Section 2. Definitions.

     2.1 As used herein, the following terms shall have the meanings set forth below:

     “Account” means, as to any Representative and for any particular Enrollment Period, the Fund
Account and the Interest Account established and maintained for that Representative with respect to
that particular Enrollment Period.

     “AIG” means the American International Group, Inc., guarantor of the Company’s payment
obligations under this Plan, and its successors and assigns.

     “Appreciation” means, with respect to each Fund Account, an increase in the value of that Fund
Account in excess of the amount of Earnings originally deferred into that Account.

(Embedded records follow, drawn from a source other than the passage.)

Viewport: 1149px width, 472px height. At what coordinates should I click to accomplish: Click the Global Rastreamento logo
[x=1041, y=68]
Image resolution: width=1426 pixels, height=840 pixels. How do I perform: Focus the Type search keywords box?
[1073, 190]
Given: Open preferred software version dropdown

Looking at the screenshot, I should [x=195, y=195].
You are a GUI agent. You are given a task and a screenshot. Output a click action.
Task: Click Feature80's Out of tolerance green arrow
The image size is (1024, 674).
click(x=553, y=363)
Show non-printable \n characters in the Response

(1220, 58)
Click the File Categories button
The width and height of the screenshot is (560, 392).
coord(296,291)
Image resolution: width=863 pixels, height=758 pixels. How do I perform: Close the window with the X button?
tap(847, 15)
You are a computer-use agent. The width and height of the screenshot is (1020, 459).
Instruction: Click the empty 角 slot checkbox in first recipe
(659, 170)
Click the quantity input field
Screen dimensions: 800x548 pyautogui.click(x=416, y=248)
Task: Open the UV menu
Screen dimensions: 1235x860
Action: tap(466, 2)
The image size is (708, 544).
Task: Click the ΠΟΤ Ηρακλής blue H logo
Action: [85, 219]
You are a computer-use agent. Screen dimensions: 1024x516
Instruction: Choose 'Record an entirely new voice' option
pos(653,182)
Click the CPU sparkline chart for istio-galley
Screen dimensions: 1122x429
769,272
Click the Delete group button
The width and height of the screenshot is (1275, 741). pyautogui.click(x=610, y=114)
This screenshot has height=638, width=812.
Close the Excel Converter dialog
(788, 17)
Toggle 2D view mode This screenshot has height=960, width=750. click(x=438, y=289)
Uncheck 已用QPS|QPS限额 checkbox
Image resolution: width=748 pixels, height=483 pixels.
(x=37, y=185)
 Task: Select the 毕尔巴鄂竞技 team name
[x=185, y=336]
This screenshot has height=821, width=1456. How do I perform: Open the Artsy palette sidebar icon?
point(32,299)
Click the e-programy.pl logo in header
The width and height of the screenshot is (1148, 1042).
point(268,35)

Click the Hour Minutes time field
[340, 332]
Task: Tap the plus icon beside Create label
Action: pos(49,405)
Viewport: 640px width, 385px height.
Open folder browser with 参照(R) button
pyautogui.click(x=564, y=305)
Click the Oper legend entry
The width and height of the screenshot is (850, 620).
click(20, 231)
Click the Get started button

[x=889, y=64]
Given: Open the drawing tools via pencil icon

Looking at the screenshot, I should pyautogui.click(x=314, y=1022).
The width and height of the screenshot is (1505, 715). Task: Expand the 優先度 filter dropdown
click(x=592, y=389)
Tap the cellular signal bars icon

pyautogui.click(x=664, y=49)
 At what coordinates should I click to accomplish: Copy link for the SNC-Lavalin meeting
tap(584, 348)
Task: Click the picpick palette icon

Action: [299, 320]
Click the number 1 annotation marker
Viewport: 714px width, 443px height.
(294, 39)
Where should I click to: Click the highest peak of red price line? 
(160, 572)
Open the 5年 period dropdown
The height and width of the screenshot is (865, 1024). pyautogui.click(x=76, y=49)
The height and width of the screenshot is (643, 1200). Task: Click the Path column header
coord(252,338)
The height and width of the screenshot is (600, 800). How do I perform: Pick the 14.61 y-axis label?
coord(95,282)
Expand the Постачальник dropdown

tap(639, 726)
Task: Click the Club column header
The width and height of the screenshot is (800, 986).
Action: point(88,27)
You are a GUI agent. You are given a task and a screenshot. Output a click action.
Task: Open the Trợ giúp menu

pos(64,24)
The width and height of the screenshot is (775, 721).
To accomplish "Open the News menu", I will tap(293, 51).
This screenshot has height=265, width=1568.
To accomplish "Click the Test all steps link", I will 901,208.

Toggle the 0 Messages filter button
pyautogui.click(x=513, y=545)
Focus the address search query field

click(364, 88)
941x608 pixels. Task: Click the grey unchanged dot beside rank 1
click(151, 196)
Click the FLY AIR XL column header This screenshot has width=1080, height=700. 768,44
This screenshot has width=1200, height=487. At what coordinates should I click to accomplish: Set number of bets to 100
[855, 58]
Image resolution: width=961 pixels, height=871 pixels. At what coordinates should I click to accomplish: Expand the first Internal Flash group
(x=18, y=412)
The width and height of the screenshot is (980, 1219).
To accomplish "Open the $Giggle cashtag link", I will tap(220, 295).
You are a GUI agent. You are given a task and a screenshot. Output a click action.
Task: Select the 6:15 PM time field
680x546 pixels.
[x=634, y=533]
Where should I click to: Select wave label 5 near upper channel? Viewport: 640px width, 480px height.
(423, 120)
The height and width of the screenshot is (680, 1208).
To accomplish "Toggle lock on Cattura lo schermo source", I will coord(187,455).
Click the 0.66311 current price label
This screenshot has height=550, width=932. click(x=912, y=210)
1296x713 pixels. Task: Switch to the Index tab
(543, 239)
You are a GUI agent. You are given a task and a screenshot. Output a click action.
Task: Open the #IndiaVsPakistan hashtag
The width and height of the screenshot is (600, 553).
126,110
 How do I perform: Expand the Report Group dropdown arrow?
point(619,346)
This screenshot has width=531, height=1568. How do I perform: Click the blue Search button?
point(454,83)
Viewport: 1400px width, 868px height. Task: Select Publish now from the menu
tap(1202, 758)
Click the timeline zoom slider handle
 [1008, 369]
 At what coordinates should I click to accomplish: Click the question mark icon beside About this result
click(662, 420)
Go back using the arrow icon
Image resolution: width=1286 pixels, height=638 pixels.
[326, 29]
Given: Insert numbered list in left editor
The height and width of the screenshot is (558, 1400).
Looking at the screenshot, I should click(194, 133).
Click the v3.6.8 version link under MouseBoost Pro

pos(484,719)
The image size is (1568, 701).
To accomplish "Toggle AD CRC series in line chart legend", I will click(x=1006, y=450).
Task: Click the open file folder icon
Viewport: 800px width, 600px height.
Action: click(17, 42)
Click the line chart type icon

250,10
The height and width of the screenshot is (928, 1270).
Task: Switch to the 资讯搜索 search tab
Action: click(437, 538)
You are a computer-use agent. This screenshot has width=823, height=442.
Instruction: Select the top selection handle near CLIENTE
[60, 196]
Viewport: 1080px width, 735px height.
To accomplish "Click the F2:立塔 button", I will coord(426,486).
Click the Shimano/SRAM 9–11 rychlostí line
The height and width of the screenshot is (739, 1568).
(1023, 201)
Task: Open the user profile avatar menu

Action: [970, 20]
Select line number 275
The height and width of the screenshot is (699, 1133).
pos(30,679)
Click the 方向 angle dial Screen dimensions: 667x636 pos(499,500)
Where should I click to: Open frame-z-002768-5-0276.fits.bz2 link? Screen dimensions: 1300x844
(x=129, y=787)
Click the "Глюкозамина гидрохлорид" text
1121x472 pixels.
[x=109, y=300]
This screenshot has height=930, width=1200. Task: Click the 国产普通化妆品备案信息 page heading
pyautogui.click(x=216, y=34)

     “Beneficiary” means, with respect to any Account for any Enrollment Period, the person or
persons designated as such in accordance with Section 8 below.

     “Broker-Dealer Subsidiary” means the following broker-dealer subsidiaries of AIG: Royal
Alliance Associates, Inc., SunAmerica Securities, Inc., Advantage Capital Corporation, FSC
Securities Corporation, Spelman & Co., Inc., Sentra Securities Corporation and any additional
broker-dealer subsidiaries which the Company adds to this Plan by resolution of its board of
directors.

     “Committee” means the Management Committee appointed pursuant to Section 9.

 

 

     “Company” means SAI Deferred Compensation Holdings, Inc., which has assumed from SunAmerica
Inc. the benefits, rights, obligations, and duties under this Plan, and its successors and assigns.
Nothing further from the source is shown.